Primera ascensión: la “Casera atómica” fue abierta a principio de los años 80 por Jesús López Hernando y sus amigos; mientras que la “Rivas-Acuña” fue abierta en el 1957 por Salvador Rivas y Pedro Acuña, quienes con Pedro Gómez formaban la cordada “el perro que fuma”, muy activa durante aquellos años.

Aproximación: desde el parking del área de descanso, seguir un sendero en dirección a las paredes, sin mayores complicaciones.

Material: 12 cintas express (5 largas), juego de friends (hasta nº3) y material de reuniones.

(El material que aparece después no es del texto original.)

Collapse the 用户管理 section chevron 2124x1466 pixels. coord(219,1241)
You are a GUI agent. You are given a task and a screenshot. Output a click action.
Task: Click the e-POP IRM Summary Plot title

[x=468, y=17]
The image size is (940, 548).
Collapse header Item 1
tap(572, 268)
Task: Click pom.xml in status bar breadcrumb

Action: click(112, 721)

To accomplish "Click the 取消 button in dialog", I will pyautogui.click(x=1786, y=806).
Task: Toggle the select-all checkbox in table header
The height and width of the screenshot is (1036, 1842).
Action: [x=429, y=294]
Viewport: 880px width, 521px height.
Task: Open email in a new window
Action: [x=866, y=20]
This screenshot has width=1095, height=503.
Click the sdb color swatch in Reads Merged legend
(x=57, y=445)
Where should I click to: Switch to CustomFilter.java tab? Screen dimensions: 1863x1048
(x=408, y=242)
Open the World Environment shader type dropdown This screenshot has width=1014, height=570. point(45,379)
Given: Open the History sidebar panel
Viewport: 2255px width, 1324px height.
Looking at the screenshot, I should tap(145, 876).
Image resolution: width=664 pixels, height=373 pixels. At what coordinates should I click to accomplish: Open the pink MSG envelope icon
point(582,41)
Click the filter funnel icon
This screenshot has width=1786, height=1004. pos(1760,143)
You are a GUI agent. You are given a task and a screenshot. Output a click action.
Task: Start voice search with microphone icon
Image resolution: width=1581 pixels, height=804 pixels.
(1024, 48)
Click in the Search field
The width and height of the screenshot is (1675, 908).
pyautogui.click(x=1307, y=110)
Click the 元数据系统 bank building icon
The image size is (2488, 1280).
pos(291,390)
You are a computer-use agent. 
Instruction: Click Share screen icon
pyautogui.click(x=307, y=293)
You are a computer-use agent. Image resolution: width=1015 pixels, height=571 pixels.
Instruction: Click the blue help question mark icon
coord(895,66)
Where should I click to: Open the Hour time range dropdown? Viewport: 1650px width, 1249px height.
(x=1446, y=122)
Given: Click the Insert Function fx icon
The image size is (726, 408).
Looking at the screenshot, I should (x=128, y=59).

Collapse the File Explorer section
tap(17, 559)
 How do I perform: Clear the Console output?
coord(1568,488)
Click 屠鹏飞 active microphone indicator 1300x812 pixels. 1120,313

La vía arranca con un paso de placa de fiarse (V+) que nos deja en una fisura muy disfrutona, hasta una R en la base de un diedro.

Continuamos por la casera, con una segunda tirada en placa tumbada (IV+/V-) que habitualmente se empalma con el largo anterior…

Ahora se abren bastantes posibilidades y optamos por continuar por la «Rivas-Acuña», que resigue el diedro-chimenea evidente que arranca a la derecha de la reunión…

El terreno se vuelve más caótico a medida que vamos ganando altura y continuamos por diedros hasta una plataforma característica con reunión en arbolito…

Y según llegamos a la cima del Pico de la Miel, descendemos por el «callejón», hasta la base de la Piloto…

Horario: 30´aproximación y 2 h de escalada. Descenso: 30 minutos.

Galayos. Aguja Negra. vía «Cara Oeste Clásica»

Para el segundo día en los Galayos, optamos por una de las vías largas más clásicas del lugar. La cara Oeste de la Aguja Negra. Sin duda es una de las líneas más recomendables y de gran belleza, pues se realiza en el mismo corazón del macizo, con vistas muy aéreas al resto de agujas. Accedemos por la canal que separa la cresta María Luisa – Torreón con el macizo de la Aguja Negra y Torre Amezua.

Desnivel y dificultad: 300 m, V+ máx. (V oblig).
Primera escalada: Pedro Acuña, Francisco Brasas y Salvador Rivas el 6 de octubre de 1957

Material: doble cuerda de 60 m, juego de friends completo. Aproximación: desde el refugio VIctory, descender la pedrera hasta la base de la punta Mª Luisa, y ascender trepando por la gran canal hasta un bloque empotrado blanco donde se inicia un diedro poco marcado.

En un bloque empotrado blanquecino, en la misma canal, empezamos a escalar un diedro poco marcado, en una tirada bien larga, que puede hacerse en dos largos o en uno (60 m, IV+). Se alcanza una vira, desde la que se continua escalando una placa bastante tiesa.

El largo de la segunda tirada empieza fino y es bastante vertical,…realmente chulo (35 m, V).

Le sigue un tercer largo también muy chulo que termina en un corto diedro muy tieso (40 m, V-)…El L4 es de trámite recorriendo una chimenea sencilla (25 m, IV), que nos deposita en una repisa cómoda, debajo de una fisura con un par de clavos.

Superando esta 5ª tirada (60 m, IV+) y estirando la cuerda, llegamos a un cirquito con muchas posibilidades. Seguimos hacia la izquierda por un marcado diedro, con ciertas dudas. Después comprobamos que necesitamos rectificar y seguir de forma directa hacia la cima.

Una vez reconducimos la situación, continuamos y en un largo precioso de diedros y placas alcanzamos la cima de la aguja (60 m, IV+), con una sensación de satisfacción tremenda.

Desde la cima coincidimos con una cordada madrileña de padre-hijo que han escalado la Noroeste, y bajamos juntos «haciendo amigos»…

Horario: 25′ para la aproximación, 4 a 5 horas escalada y 1,5 hora para el descenso.
Descenso: realizando un corto rápel de 15 m hacia un collado orientado al sureste. Trepamos a una pequeña horcada y realizamos un rápel de 40 m para seguir andando por el Galayar, dándole la vuelta al macizo, hasta un collado junto al gran Galayo, por donde descendemos hasta el refugio.

Referencias bibliográficas: “Sierra de Gredos. Guía de escalada. 100 vías del IV al 6b” de Raúl Lora.